Work item ▸ Line by line, copy the entries exactly, excluding the pictures.

(Pixel coordinate grounding data)
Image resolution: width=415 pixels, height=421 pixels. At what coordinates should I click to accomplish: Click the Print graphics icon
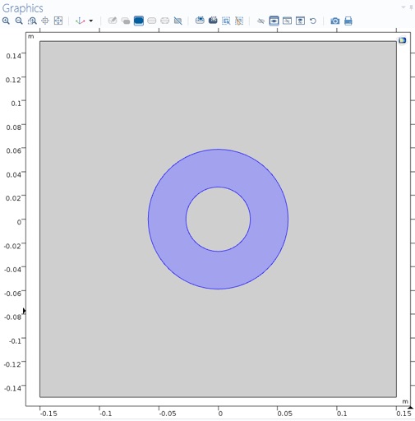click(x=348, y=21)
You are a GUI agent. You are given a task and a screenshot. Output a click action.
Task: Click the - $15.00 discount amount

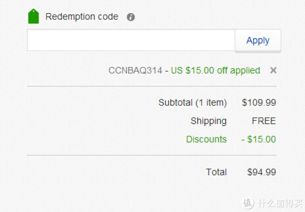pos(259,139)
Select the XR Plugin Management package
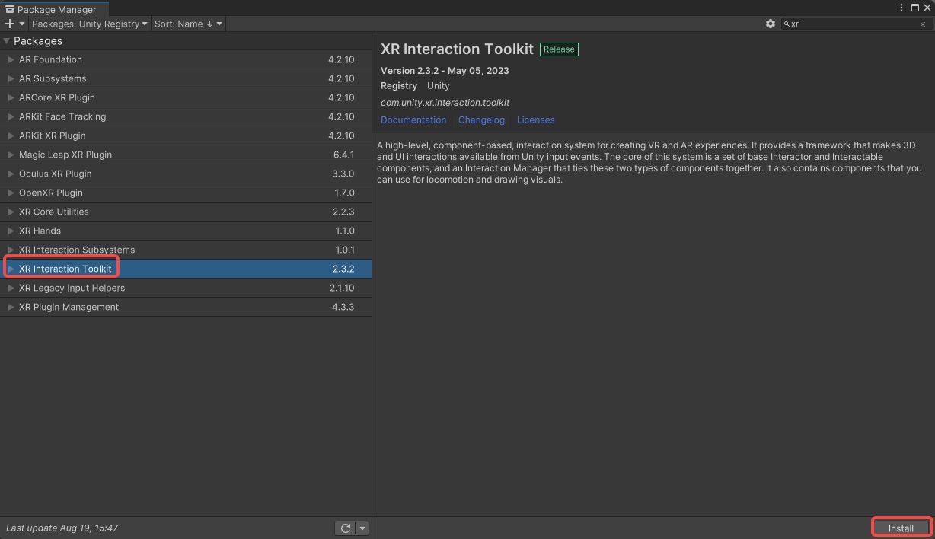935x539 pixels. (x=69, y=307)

Solution to this problem ▸
Image resolution: width=415 pixels, height=421 pixels. At what coordinates should I click to accomplish: Click the Print graphics icon
click(x=348, y=21)
You are a GUI agent. You are given a task and a screenshot. Output a click action.
Task: Click the - $15.00 discount amount

pos(259,139)
Select the XR Plugin Management package
935x539 pixels. (x=69, y=307)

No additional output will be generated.